### WHAT IS REQUIRED
Pictures excluded, retype the lines from the one containing "Click the Password field label" through the last line of the data below, both included.

══ RECORD SET ══

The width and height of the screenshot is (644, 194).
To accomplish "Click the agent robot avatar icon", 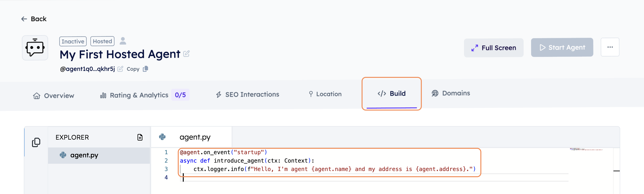I will point(35,48).
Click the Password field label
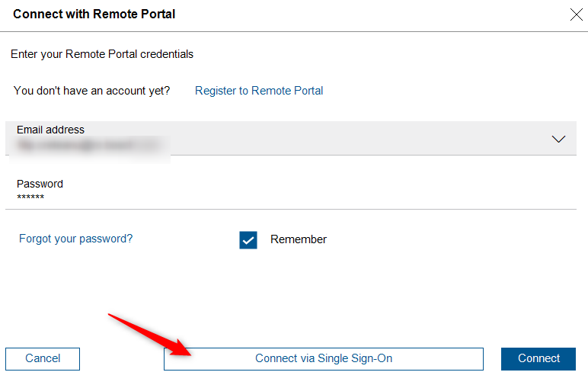 tap(40, 184)
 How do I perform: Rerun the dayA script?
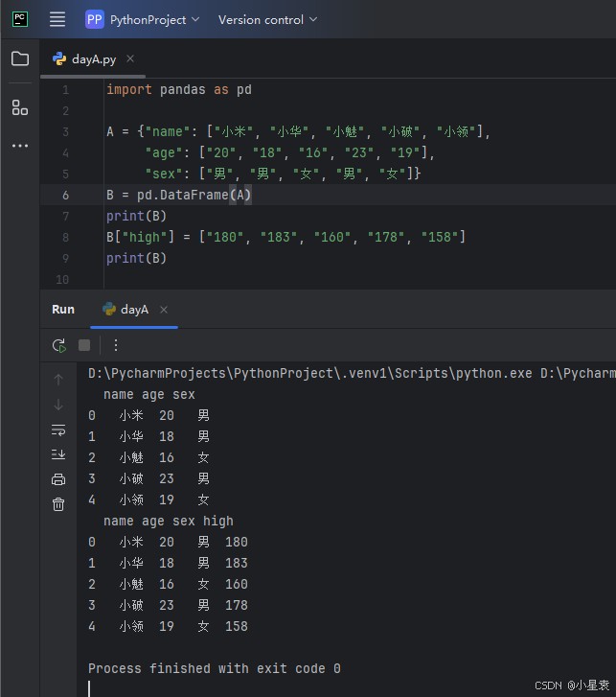click(59, 345)
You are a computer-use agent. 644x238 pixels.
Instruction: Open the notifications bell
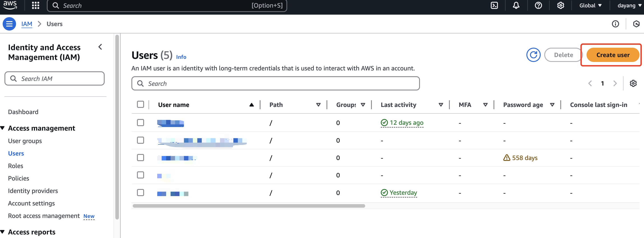(x=516, y=6)
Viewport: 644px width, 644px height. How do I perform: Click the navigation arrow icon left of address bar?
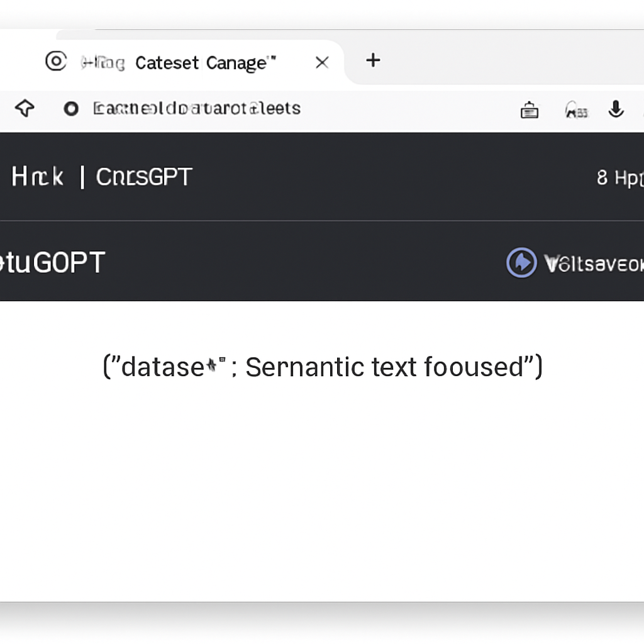tap(25, 108)
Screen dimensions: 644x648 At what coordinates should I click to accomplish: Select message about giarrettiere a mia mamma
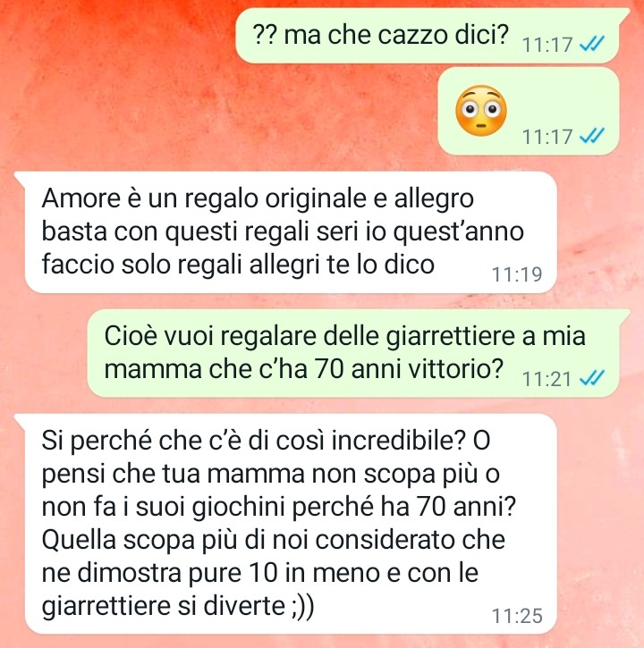(x=353, y=353)
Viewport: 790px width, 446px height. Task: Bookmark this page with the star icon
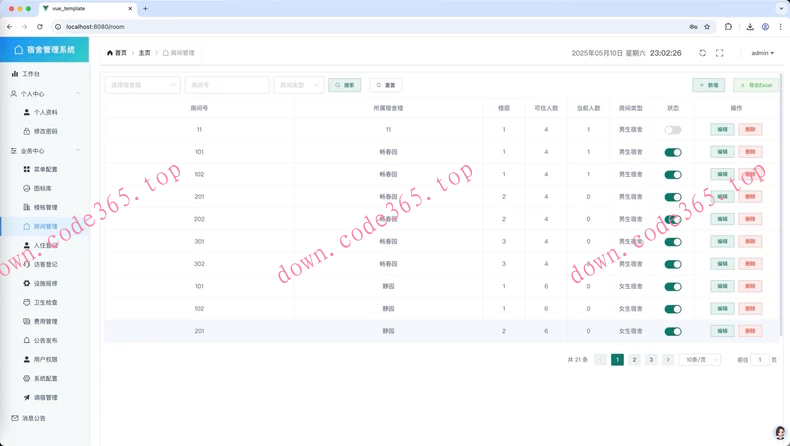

═══

### EXPECTED ANSWER
Click the Password field label
 tap(40, 184)
 How do I perform: Rerun the dayA script?
click(59, 345)
You are a computer-use agent. 644x238 pixels.
Instruction: Open the notifications bell
(x=516, y=6)
Viewport: 644px width, 644px height. How do I perform: Click the navigation arrow icon left of address bar?
tap(25, 108)
Screen dimensions: 644x648 At what coordinates should I click to accomplish: Select message about giarrettiere a mia mamma
(x=353, y=353)
Viewport: 790px width, 446px height. Task: Bookmark this page with the star icon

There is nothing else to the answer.